Sachs sonrió con desdén. O así me lo pareció. Sus ojos azules estaban llenos de desprecio. No era difícil adivinar porqué se le detestaba tanto en la universidad. Llevaba su cuidado pelo rubio alisado hacia atrás. Sus gafas de montura de concha le daban un aspecto impertinente y achulado.

—No hay el menor precedente de violencia por mi parte en toda mi vida. Jamás podría cometer esos horrendos crímenes. Soy incapaz de matar a un mosquito. Mi aversión a la violencia está bien probada.

«Por supuesto —pensé—. Todas sus fachadas, todos sus camuflajes están perfectamente estudiados, ¿verdad? Una buena esposa, que es, además, enfermera. Dos hijos. Su bien probada aversión a la violencia».

Me froté el rostro con ambas manos. Tenía que hacer un gran esfuerzo para no pegarle. Él seguía tan arrogante y digno como al principio.

—Le he echado un vistazo a su biblioteca de pornografía —le susurré inclinándome hacia delante—. He estado en su sótano, doctor Sachs. Su colección está llena de perversiones y violencias sexuales. Abundan temas de degradación física de hombres, mujeres y niños. Puede que esto no signifique un «precedente» violento, pero me permite hacerme una idea de su carácter.

—Soy un destacado filósofo y sociólogo —dijo Sachs con un desdeñoso ademán—. Y, ciertamente, estudio el erotismo… igual que usted estudia la mente criminal. No soy un psicópata, doctor Cross. Mi colección de temas eróticos es clave para entender muchas de las fantasías de la cultura occidental, de la escalada en el enfrentamiento entre hombres y mujeres —afirmó en un tono profesoral—. No obstante, la verdad es que no tengo por qué comentar con usted nada que pertenezca a mi vida privada. No he infringido ninguna ley. Estoy aquí por propia voluntad. Usted, en cambio, ha entrado en mi casa sin un mandamiento judicial.

—¿A qué cree usted que se debe su gran éxito con las mujeres? —le pregunté, tratando de desconcertarlo—. Sabemos que ha hecho muchas conquistas entre las estudiantes de la universidad; muchachas jóvenes y bonitas; alumnas suyas, en algunos casos. Sobre esto sí existen precedentes.

Por un momento, me pareció que se sulfuraba. Pero en seguida se rehízo y reaccionó de un modo extraño, y tal vez muy revelador. Dejó traslucir su necesidad de dominar la situación, de ser la estrella, incluso ante mí, por más insignificante que me considerase.

—¿Que por qué tengo éxito con las mujeres, doctor Cross? —dijo Sachs sonriente, pasándose la lengua entre los dientes.

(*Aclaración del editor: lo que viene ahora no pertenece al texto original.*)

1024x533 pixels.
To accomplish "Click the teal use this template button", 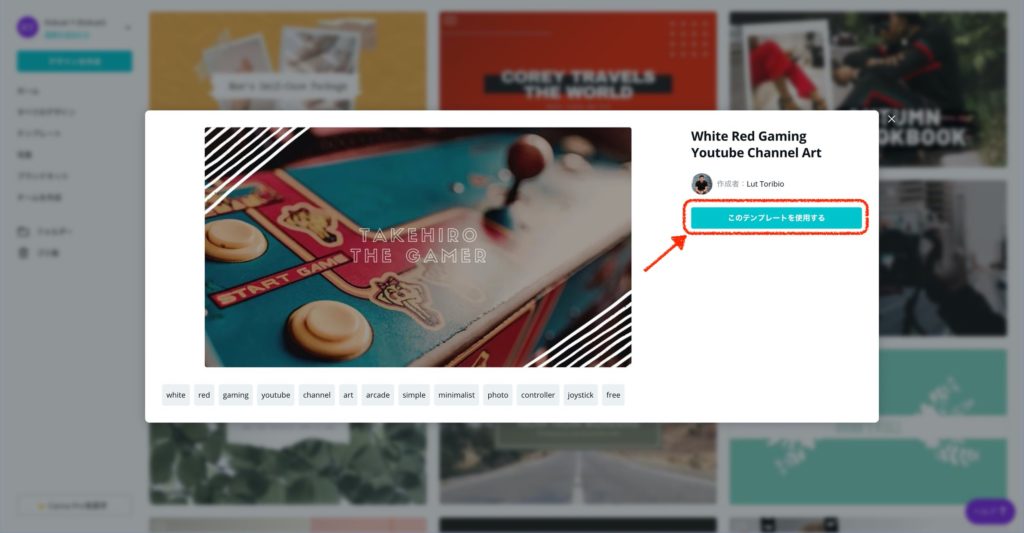I will tap(776, 218).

El mensaje era sutil pero claro. Me decía saber cómo dominar sexualmente a la mayoría de las mujeres. Siguió sonriendo: una obscena sonrisa de un hombre obsceno.

—Muchas mujeres desean liberarse de sus inhibiciones sexuales —prosiguió—, especialmente las jóvenes, las estudiantes. Y yo las libero. Libero a tantas como puedo.

Aquello acabó con mi paciencia. Me abalancé sobre él, la silla se volcó hacia atrás y yo me eché encima de él, que gruñó de dolor. Lo inmovilicé, aunque me contuve para no machacarlo a puñetazos. Me percaté de que era absolutamente incapaz de poder conmigo. No sabía luchar. No era muy fuerte, ni muy atlético.

Nick Ruskin y Davey Sikes irrumpieron en el cuarto como un rayo, seguidos de Kyle y Sampson. Trataron de quitarme a Sachs de las manos. Lo solté por propia voluntad. No le había hecho daño ni había tenido intención de hacérselo.

—No es físicamente fuerte. Casanova sí. Este hombre no es el monstruo que buscamos. No es Casanova.